Efforts to preserve sites that are integral to Black Americans’ past are sensitive undertakings. At a town-hall meeting last year about the Crownsville project, Candace Grant, a member of the American Descendants of Slavery Advocacy Foundation, said real estate had often been used to efface Black history, according to an article by The Capital Gazette, an Annapolis newspaper. Ms. Grant pointed to slum clearance in the 1930s and urban redevelopment in the 1960s, the article said, when Black neighborhoods made way for high-rises, freeways and cultural landmarks like Lincoln Center in Manhattan.
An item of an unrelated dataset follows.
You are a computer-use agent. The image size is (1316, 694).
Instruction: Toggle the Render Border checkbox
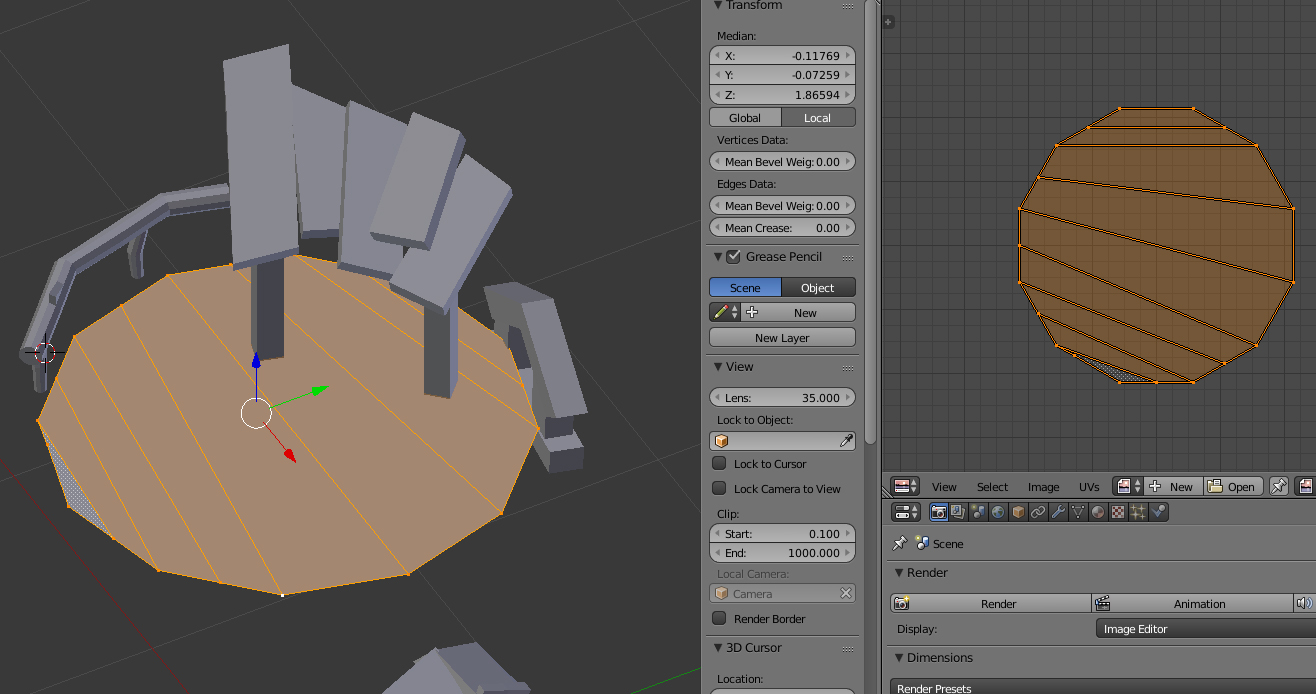click(x=719, y=619)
“We turn unmarked gravesites into city parks and bike trails,” she said. “We turn empty lots into retail shopping centers and office space no matter what bones lie underneath.”
Across the country, other projects intending to preserve the physical testaments to Black history are advancing. Accelerate Memphis, a City Hall initiative backed by a $200 million municipal bond issue, aims to invest in projects across that city, including the restoration of Melrose High School, a 1938 complex in the historically Black neighborhood of Orange Mound. In other examples, Philadelphia’s Odin Properties turned the nation’s first Black-owned department store into 47 apartments, and a building in Turkey Creek, a community in Gulfport, Miss., settled by formerly enslaved people after the Civil War, was renovated for $450,000.
The complex in Maryland trumps these projects in size and scope. But by the time Mr. Pittman leaves office next year, he said, “people will start to see the park come to life.”